* Work to complete
Find each line in the records below that contains the string "dimensions" and copy those lines in full. Match case exactly.

* Records to process
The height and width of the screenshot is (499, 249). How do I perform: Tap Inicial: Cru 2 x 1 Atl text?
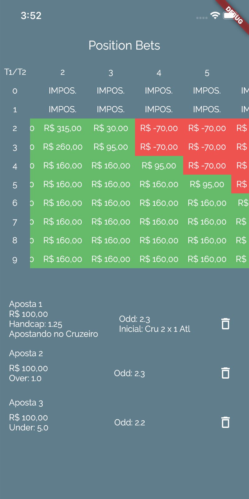pyautogui.click(x=155, y=329)
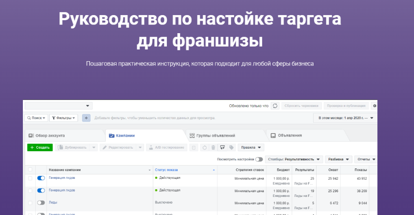This screenshot has height=215, width=414.
Task: Expand the 'Столбцы: Результативность' dropdown
Action: click(294, 159)
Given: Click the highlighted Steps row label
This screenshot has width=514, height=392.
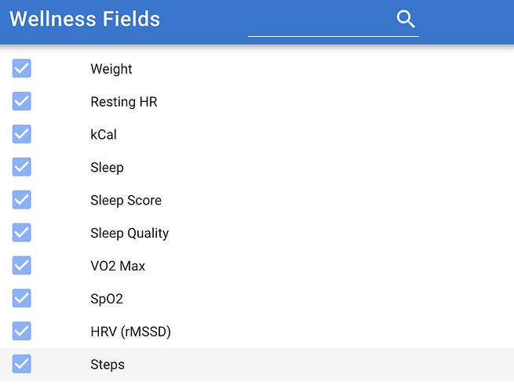Looking at the screenshot, I should [108, 365].
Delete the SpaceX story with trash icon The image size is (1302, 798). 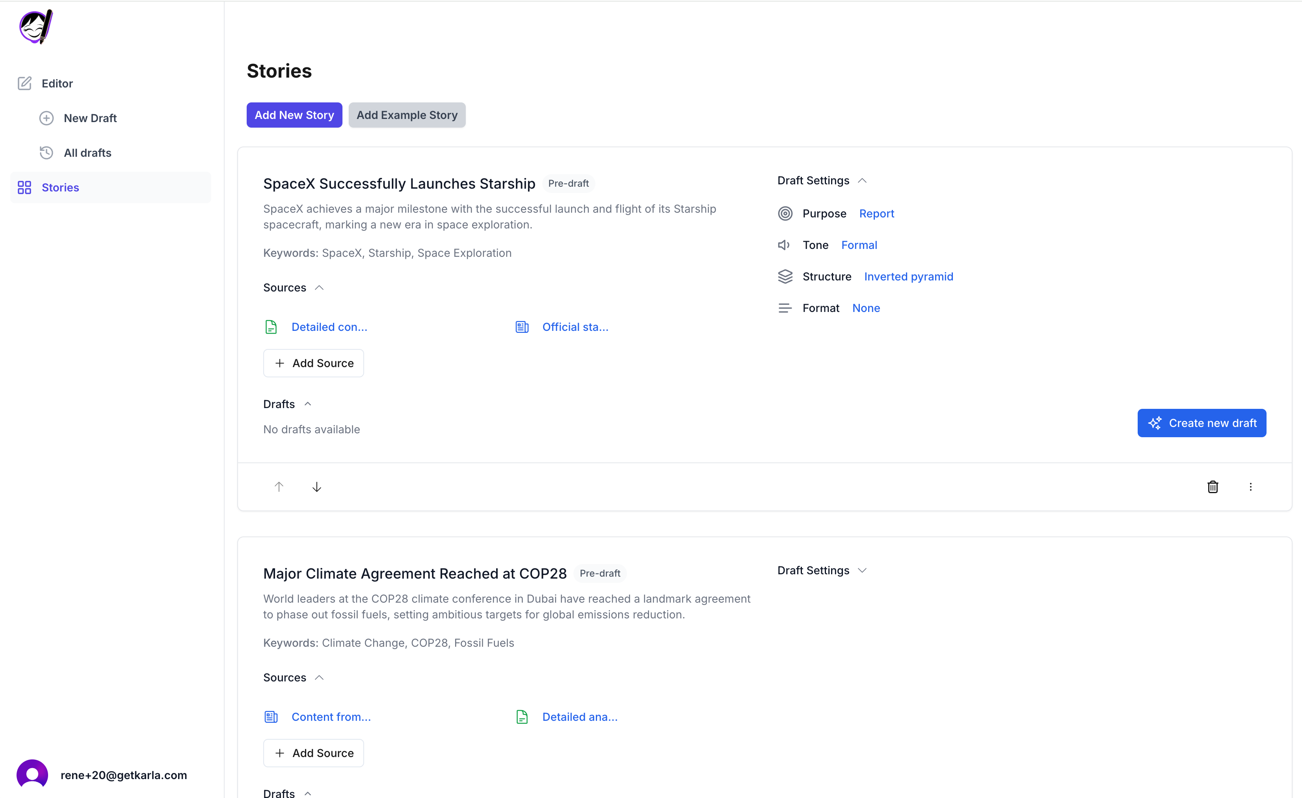[1212, 486]
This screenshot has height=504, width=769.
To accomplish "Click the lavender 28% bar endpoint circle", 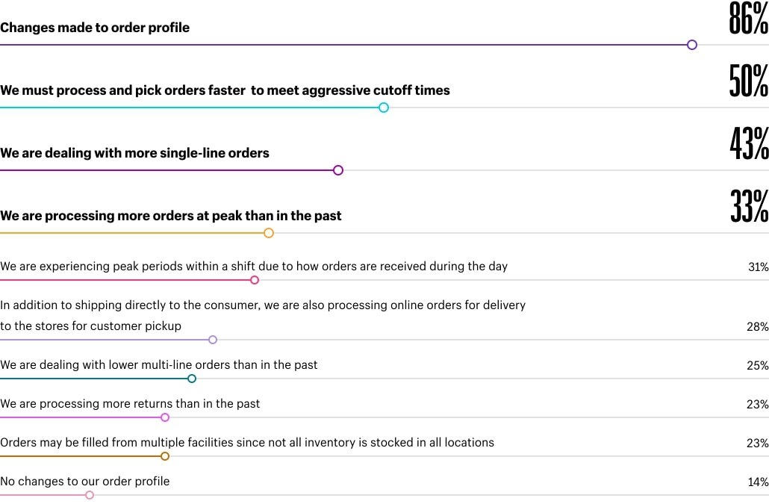I will [213, 340].
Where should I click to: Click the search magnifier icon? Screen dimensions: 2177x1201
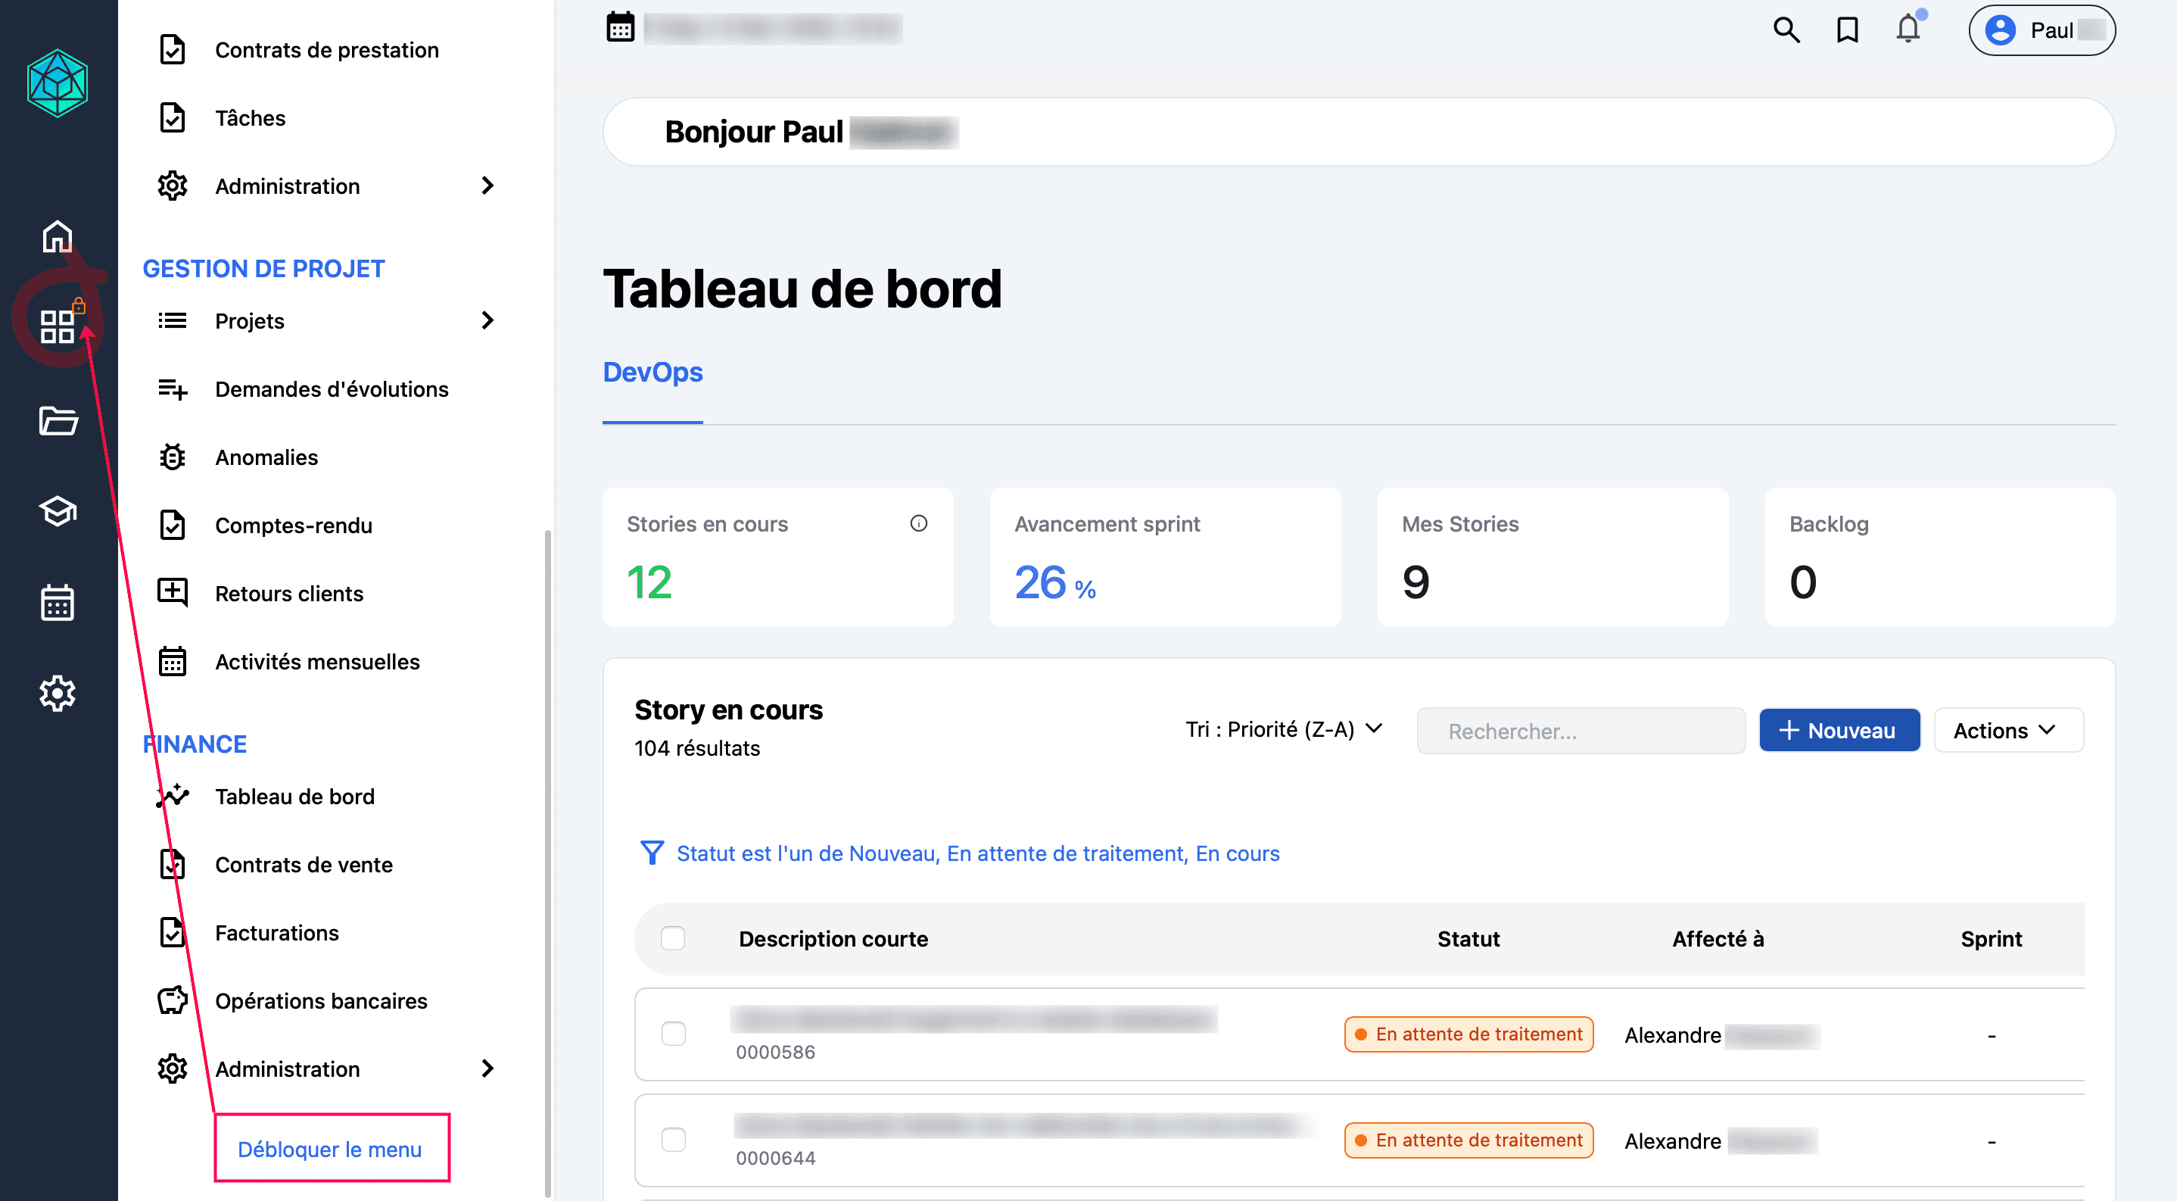[1786, 30]
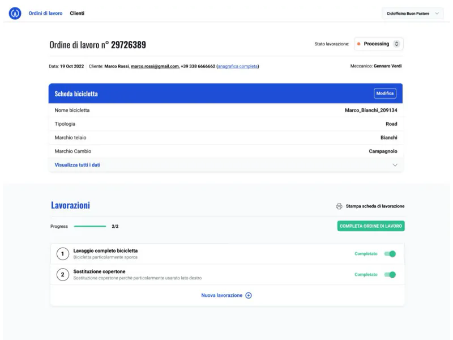Click the step number 2 circle
Image resolution: width=453 pixels, height=340 pixels.
[x=63, y=275]
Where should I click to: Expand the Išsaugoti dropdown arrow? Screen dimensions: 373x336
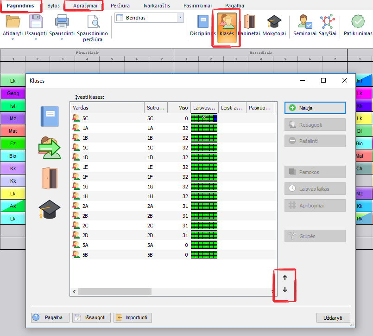point(36,39)
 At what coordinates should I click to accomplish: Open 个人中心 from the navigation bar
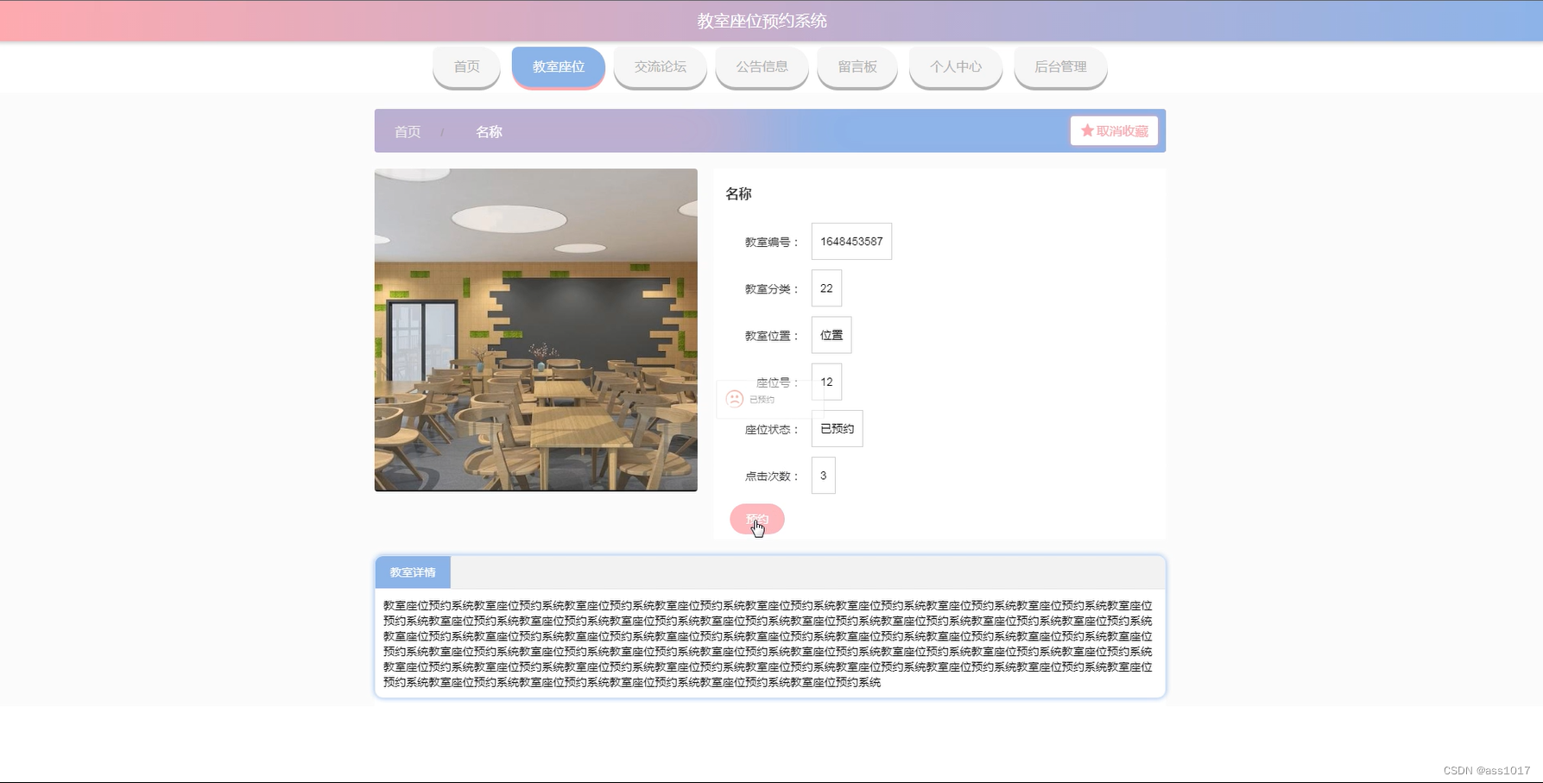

* Output of the exercise
Where should I click to: Click the search magnifier icon? Screen dimensions: 2177x1201
Where should I click to: Expand the Išsaugoti dropdown arrow? Screen dimensions: 373x336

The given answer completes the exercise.